(Records excerpted from a collection)

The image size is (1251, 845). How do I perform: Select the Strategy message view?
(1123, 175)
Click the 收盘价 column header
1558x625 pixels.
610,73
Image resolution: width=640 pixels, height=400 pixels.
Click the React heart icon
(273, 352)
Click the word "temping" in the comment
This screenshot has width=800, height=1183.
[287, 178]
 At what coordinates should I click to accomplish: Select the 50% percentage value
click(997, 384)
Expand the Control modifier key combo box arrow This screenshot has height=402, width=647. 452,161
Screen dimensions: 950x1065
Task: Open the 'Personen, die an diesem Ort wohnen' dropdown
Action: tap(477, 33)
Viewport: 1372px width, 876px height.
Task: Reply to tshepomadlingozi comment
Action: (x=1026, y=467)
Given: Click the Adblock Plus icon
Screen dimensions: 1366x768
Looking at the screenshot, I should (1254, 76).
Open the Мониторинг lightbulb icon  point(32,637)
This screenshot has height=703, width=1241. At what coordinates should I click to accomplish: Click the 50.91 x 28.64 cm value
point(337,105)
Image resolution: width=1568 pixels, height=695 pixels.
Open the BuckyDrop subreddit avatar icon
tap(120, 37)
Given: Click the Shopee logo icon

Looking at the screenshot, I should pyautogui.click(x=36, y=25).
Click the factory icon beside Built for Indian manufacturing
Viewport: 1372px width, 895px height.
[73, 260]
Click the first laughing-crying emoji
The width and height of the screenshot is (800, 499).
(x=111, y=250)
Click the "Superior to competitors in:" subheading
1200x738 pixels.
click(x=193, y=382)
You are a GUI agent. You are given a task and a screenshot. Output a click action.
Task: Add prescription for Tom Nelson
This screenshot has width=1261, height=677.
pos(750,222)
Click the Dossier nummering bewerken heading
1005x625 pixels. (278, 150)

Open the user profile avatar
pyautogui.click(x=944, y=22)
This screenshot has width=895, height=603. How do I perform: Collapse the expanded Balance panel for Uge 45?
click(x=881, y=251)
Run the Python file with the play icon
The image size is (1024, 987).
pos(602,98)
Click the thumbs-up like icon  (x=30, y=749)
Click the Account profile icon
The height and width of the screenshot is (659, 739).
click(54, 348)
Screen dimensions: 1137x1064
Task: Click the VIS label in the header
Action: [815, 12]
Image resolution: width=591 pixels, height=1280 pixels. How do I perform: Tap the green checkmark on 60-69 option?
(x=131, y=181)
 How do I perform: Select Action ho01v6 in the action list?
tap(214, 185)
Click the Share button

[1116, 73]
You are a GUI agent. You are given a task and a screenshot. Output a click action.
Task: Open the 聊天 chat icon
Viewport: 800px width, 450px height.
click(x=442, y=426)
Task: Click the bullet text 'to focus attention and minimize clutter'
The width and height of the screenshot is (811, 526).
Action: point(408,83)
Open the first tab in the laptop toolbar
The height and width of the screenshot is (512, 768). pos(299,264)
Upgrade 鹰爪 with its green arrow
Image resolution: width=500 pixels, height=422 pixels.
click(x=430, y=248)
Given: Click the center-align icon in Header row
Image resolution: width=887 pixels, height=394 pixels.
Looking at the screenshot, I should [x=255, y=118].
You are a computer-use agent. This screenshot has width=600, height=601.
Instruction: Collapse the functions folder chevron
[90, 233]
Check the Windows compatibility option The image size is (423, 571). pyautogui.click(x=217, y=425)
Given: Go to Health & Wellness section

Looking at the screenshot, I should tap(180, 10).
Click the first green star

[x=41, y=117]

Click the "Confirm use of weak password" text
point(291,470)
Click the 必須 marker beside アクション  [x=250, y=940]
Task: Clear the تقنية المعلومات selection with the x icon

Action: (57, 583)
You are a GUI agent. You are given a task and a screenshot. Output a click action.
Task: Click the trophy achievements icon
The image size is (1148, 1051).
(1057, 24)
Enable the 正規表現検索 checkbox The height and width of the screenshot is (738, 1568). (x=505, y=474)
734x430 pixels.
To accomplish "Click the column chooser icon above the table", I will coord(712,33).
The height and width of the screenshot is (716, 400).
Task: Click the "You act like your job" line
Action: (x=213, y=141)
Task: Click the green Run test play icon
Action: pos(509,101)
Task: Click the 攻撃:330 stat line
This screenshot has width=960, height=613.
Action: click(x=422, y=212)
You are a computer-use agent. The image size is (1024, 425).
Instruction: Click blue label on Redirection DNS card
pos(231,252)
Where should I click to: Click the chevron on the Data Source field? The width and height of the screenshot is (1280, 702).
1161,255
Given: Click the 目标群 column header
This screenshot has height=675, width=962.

(Work required) Exactly as written, please transcribe the lines from the start of the records above to the line that holds "Given: Click the Adblock Plus icon", both ends included.

(Written reply)
The image size is (1251, 845). How do I perform: Select the Strategy message view?
(1123, 175)
Click the 收盘价 column header
1558x625 pixels.
610,73
Image resolution: width=640 pixels, height=400 pixels.
Click the React heart icon
(273, 352)
Click the word "temping" in the comment
This screenshot has width=800, height=1183.
[287, 178]
 At what coordinates should I click to accomplish: Select the 50% percentage value
click(997, 384)
Expand the Control modifier key combo box arrow This screenshot has height=402, width=647. 452,161
Screen dimensions: 950x1065
Task: Open the 'Personen, die an diesem Ort wohnen' dropdown
Action: tap(477, 33)
Viewport: 1372px width, 876px height.
Task: Reply to tshepomadlingozi comment
Action: (x=1026, y=467)
Given: Click the Adblock Plus icon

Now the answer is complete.